Exercise. Each of the following records is to be printed verbatim.

[Collected data entries]

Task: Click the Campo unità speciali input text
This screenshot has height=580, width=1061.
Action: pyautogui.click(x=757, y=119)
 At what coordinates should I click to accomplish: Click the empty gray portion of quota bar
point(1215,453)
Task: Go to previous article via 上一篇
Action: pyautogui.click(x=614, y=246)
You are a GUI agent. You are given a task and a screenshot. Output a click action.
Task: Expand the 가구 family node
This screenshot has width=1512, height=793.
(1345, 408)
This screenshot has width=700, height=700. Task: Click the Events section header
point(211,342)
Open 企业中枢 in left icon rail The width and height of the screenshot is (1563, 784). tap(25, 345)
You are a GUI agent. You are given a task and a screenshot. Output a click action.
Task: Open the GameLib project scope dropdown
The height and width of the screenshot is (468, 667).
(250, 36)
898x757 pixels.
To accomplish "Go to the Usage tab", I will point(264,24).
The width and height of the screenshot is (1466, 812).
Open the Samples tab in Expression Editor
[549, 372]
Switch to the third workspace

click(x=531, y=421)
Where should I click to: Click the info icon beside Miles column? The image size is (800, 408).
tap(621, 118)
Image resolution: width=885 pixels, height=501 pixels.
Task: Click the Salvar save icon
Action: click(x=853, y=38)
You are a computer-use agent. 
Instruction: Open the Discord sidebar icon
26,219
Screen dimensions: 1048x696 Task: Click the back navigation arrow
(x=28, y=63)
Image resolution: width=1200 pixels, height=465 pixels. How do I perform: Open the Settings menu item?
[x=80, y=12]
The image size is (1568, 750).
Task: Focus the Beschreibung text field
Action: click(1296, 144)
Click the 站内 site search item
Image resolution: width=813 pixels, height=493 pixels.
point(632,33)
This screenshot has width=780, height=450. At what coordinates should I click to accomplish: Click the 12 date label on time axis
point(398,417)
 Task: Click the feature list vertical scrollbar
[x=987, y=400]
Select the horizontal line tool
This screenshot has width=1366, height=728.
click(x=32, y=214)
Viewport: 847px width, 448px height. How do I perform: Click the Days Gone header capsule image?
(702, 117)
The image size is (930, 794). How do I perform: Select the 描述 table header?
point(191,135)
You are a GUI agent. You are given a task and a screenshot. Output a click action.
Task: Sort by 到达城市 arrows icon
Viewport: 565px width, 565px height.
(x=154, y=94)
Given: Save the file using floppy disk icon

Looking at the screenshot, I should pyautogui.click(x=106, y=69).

Completed exercise.
Task: Click the Campo unità speciali input text
This screenshot has height=580, width=1061.
Action: pyautogui.click(x=757, y=119)
 At what coordinates should I click to accomplish: Click the empty gray portion of quota bar
point(1215,453)
Task: Go to previous article via 上一篇
Action: pyautogui.click(x=614, y=246)
You are a GUI agent. You are given a task and a screenshot. Output a click action.
Task: Expand the 가구 family node
This screenshot has width=1512, height=793.
(1345, 408)
This screenshot has width=700, height=700. Task: Click the Events section header
point(211,342)
Open 企业中枢 in left icon rail The width and height of the screenshot is (1563, 784). tap(25, 345)
You are a GUI agent. You are given a task and a screenshot. Output a click action.
Task: Open the GameLib project scope dropdown
The height and width of the screenshot is (468, 667).
(250, 36)
898x757 pixels.
To accomplish "Go to the Usage tab", I will point(264,24).
The width and height of the screenshot is (1466, 812).
Open the Samples tab in Expression Editor
[549, 372]
Switch to the third workspace

click(x=531, y=421)
Where should I click to: Click the info icon beside Miles column? The image size is (800, 408).
tap(621, 118)
Image resolution: width=885 pixels, height=501 pixels.
Task: Click the Salvar save icon
Action: click(x=853, y=38)
You are a computer-use agent. 
Instruction: Open the Discord sidebar icon
26,219
Screen dimensions: 1048x696 Task: Click the back navigation arrow
(x=28, y=63)
Image resolution: width=1200 pixels, height=465 pixels. How do I perform: Open the Settings menu item?
[x=80, y=12]
The image size is (1568, 750).
Task: Focus the Beschreibung text field
Action: click(1296, 144)
Click the 站内 site search item
Image resolution: width=813 pixels, height=493 pixels.
point(632,33)
This screenshot has width=780, height=450. At what coordinates should I click to accomplish: Click the 12 date label on time axis
point(398,417)
 Task: Click the feature list vertical scrollbar
[x=987, y=400]
Select the horizontal line tool
This screenshot has width=1366, height=728.
click(x=32, y=214)
Viewport: 847px width, 448px height. How do I perform: Click the Days Gone header capsule image?
(702, 117)
The image size is (930, 794). How do I perform: Select the 描述 table header?
point(191,135)
You are a GUI agent. You are given a task and a screenshot. Output a click action.
Task: Sort by 到达城市 arrows icon
Viewport: 565px width, 565px height.
(x=154, y=94)
Given: Save the file using floppy disk icon

Looking at the screenshot, I should pyautogui.click(x=106, y=69).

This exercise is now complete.